(What you need to do)
Could you rewrite everything from the start of the listing down to the line with "Action: click(565, 30)", replacing "shopping bag" with "grocery bag" and keeping all else unchanged?

(Data shown)
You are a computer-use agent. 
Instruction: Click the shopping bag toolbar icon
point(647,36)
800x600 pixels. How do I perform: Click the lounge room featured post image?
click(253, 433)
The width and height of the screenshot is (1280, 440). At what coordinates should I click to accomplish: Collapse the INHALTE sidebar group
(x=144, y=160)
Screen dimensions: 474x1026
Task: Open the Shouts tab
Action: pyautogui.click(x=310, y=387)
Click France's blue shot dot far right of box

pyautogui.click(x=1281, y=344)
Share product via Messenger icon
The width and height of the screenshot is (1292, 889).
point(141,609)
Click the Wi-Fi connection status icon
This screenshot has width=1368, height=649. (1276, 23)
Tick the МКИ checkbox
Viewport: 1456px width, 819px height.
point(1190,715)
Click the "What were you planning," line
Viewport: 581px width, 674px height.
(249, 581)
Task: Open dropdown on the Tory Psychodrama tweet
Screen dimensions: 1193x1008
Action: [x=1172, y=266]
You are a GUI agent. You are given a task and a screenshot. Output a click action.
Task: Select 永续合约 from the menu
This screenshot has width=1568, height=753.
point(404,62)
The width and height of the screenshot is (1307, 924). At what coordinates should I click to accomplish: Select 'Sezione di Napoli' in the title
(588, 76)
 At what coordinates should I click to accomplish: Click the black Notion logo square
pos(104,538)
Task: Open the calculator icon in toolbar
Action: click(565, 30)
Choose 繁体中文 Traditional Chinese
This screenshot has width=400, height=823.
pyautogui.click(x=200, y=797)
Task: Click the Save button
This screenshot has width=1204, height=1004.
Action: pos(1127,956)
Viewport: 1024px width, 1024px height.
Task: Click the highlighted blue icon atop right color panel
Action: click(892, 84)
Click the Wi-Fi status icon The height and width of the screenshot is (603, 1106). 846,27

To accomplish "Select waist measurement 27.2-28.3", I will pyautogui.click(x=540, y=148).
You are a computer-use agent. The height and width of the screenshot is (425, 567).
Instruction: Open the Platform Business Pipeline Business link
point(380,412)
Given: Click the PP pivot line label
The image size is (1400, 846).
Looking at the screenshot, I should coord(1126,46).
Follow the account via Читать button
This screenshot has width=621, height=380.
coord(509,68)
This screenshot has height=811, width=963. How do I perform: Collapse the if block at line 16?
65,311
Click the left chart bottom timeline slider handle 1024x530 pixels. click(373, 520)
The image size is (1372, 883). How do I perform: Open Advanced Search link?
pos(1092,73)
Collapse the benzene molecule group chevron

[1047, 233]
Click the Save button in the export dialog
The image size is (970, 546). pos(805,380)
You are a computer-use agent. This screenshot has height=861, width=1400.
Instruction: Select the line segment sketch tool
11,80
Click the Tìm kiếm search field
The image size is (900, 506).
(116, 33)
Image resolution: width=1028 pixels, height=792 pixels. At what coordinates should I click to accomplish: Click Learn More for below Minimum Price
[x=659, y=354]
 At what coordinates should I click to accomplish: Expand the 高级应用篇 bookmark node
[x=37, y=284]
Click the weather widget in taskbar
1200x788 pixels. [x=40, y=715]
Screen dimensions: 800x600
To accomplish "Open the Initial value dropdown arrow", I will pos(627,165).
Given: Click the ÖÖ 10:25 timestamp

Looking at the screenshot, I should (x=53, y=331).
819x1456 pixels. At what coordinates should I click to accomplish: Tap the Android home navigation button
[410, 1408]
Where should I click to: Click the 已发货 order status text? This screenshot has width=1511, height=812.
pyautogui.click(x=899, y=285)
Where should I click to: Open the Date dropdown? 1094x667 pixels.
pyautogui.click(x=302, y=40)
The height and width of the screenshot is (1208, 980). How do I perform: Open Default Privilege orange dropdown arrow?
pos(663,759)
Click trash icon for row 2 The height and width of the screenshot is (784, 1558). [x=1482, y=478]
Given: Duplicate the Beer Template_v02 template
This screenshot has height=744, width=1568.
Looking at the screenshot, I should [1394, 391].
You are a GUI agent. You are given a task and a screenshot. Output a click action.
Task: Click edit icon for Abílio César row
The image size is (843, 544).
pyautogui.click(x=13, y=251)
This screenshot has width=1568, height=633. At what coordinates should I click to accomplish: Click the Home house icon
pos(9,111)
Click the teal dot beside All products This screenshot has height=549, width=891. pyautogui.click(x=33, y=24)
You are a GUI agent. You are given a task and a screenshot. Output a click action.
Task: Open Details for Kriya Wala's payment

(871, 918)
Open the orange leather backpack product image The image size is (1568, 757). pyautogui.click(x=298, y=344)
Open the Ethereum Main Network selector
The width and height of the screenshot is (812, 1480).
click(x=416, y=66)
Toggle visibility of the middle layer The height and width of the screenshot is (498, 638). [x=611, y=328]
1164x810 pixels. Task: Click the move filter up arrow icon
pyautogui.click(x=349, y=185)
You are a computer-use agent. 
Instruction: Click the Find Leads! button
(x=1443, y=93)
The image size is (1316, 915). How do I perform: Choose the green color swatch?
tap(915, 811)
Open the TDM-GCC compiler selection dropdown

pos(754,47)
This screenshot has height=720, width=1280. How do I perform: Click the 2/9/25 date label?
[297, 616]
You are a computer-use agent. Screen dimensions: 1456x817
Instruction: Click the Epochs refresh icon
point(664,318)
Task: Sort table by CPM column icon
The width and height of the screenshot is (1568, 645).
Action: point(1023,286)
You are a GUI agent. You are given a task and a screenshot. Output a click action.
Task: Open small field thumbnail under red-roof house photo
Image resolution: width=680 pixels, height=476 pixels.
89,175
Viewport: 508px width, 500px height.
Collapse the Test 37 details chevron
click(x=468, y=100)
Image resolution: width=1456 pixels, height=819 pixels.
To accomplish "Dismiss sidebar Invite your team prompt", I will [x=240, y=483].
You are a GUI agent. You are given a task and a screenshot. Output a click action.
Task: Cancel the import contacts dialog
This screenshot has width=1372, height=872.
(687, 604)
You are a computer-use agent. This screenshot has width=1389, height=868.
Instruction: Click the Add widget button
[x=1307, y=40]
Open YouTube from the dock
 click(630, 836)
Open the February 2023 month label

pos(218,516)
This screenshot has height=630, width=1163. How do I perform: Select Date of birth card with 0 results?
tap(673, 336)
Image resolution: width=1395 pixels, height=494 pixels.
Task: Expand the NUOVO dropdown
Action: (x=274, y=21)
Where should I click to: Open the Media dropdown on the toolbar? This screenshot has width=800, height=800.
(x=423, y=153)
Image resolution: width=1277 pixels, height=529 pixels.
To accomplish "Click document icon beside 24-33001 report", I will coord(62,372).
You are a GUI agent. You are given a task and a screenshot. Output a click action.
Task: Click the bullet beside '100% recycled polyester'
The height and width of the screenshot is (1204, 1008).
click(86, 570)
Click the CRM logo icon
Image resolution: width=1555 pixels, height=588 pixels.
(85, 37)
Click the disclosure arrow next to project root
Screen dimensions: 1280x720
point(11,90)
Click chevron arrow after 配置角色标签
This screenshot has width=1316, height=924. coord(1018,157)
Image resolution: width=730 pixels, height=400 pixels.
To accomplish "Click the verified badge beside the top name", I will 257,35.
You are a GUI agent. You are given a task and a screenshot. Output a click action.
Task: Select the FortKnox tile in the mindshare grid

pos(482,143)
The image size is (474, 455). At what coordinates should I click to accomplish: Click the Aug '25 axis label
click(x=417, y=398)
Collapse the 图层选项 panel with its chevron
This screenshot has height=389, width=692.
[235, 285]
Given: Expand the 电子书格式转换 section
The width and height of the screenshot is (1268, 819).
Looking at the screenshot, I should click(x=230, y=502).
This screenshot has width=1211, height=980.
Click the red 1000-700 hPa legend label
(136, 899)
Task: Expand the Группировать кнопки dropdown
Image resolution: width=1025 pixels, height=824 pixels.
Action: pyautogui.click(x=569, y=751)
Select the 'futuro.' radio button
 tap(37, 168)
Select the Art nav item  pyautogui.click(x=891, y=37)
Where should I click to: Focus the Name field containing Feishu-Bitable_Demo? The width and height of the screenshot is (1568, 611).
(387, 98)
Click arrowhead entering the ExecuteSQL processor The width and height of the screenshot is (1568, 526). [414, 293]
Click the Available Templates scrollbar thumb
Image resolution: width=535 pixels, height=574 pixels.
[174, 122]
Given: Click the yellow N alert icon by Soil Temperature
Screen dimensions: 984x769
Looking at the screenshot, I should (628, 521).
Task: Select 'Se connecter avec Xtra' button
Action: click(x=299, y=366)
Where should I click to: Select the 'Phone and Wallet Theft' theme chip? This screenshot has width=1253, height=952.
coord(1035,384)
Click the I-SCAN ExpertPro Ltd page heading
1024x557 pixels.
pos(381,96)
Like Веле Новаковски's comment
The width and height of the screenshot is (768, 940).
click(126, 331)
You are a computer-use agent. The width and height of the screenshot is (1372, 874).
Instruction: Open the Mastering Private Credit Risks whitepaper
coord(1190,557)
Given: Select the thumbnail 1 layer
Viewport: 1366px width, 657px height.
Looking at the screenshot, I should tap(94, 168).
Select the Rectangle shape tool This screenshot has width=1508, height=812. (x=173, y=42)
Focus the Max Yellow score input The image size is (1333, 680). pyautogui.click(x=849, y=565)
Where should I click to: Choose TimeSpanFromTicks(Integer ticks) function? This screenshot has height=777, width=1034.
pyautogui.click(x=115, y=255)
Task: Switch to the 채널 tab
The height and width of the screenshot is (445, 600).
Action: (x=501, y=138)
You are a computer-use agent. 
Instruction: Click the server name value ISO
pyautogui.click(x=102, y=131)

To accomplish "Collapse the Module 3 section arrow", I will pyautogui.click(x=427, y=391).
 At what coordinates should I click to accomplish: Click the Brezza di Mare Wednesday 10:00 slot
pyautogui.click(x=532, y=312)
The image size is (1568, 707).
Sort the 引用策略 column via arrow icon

(Task response)
You are a computer-use agent. 
Instruction: Click the grocery bag toolbar icon
point(647,36)
800x600 pixels. How do I perform: Click the lounge room featured post image?
click(253, 433)
The width and height of the screenshot is (1280, 440). At what coordinates should I click to accomplish: Collapse the INHALTE sidebar group
(x=144, y=160)
Screen dimensions: 474x1026
Task: Open the Shouts tab
Action: pyautogui.click(x=310, y=387)
Click France's blue shot dot far right of box

pyautogui.click(x=1281, y=344)
Share product via Messenger icon
The width and height of the screenshot is (1292, 889).
point(141,609)
Click the Wi-Fi connection status icon
This screenshot has width=1368, height=649. (1276, 23)
Tick the МКИ checkbox
Viewport: 1456px width, 819px height.
point(1190,715)
Click the "What were you planning," line
Viewport: 581px width, 674px height.
(249, 581)
Task: Open dropdown on the Tory Psychodrama tweet
Screen dimensions: 1193x1008
Action: [x=1172, y=266]
You are a GUI agent. You are given a task and a screenshot. Output a click action.
Task: Select 永续合约 from the menu
This screenshot has width=1568, height=753.
point(404,62)
The width and height of the screenshot is (1307, 924). At what coordinates should I click to accomplish: Select 'Sezione di Napoli' in the title
(588, 76)
 At what coordinates should I click to accomplish: Click the black Notion logo square
pos(104,538)
Task: Open the calculator icon in toolbar
Action: click(565, 30)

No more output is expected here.